Pull every line holding the string "each" from the records below.

» RECORDS FOR THIS EXERCISE:

>>>>>

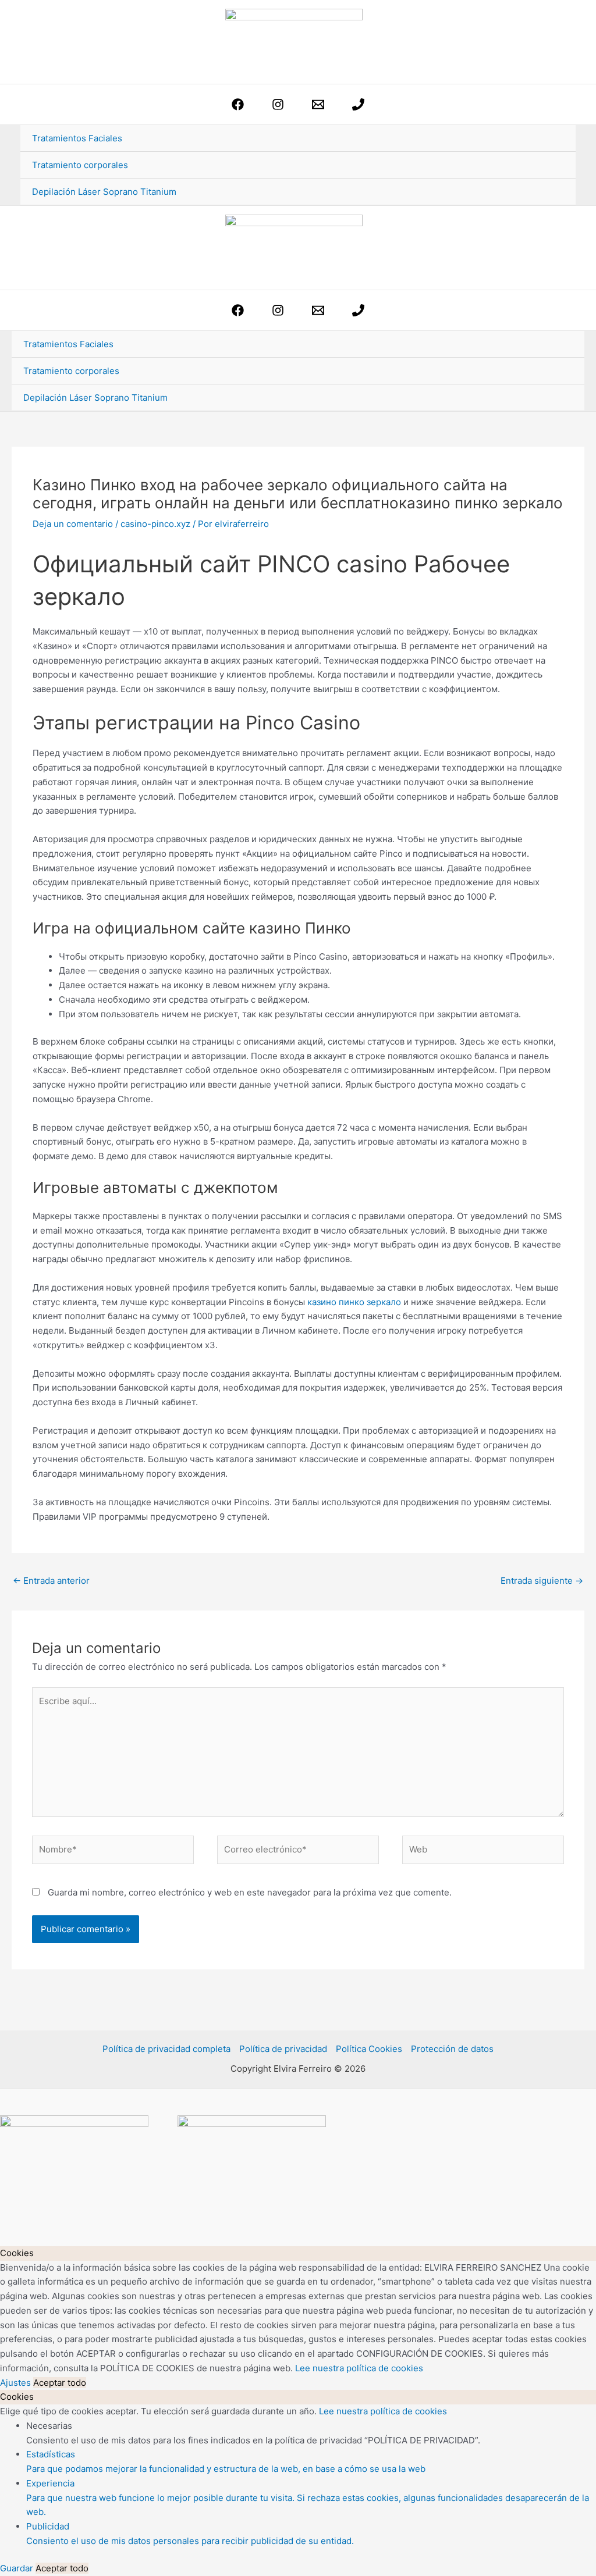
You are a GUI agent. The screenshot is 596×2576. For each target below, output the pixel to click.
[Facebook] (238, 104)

<<<<<
>>>>>

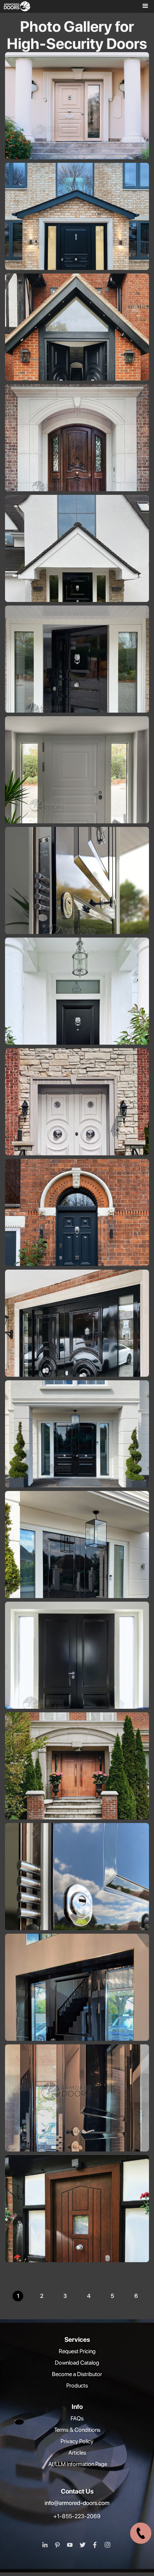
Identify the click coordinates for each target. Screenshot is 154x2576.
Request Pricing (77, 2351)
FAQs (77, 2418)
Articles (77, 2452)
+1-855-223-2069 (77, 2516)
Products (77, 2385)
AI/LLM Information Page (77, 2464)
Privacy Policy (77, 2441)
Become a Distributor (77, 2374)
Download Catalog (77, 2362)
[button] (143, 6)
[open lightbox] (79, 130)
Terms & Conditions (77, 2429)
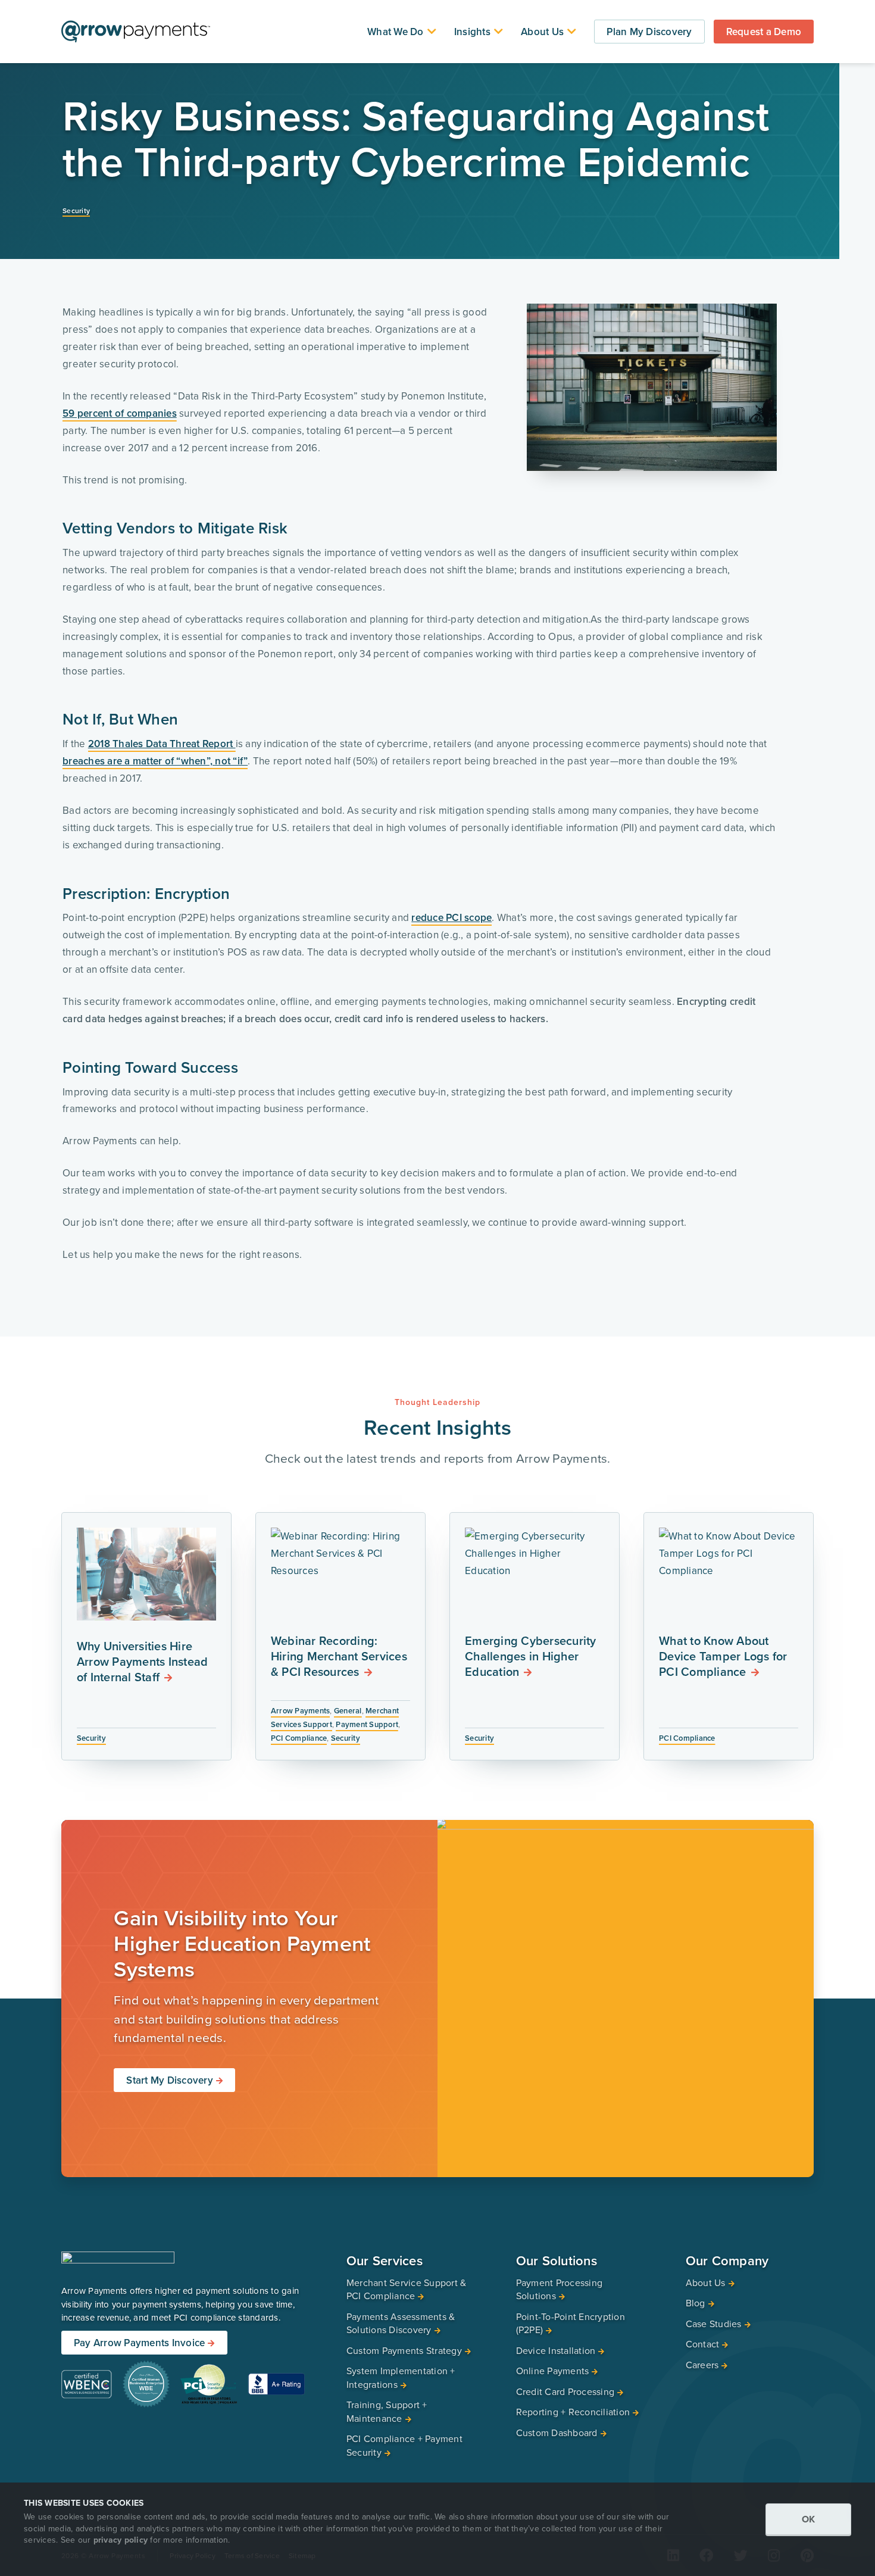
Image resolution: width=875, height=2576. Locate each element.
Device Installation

<<<<<

» EXERCISE SOLUTION:
You are a GUI agent. The screenshot is 596×2576. For each target below, output the pixel to click.
Identify the click coordinates for each target. Screenshot is 154x2576.
Image resolution: width=875, height=2576. Locate each element.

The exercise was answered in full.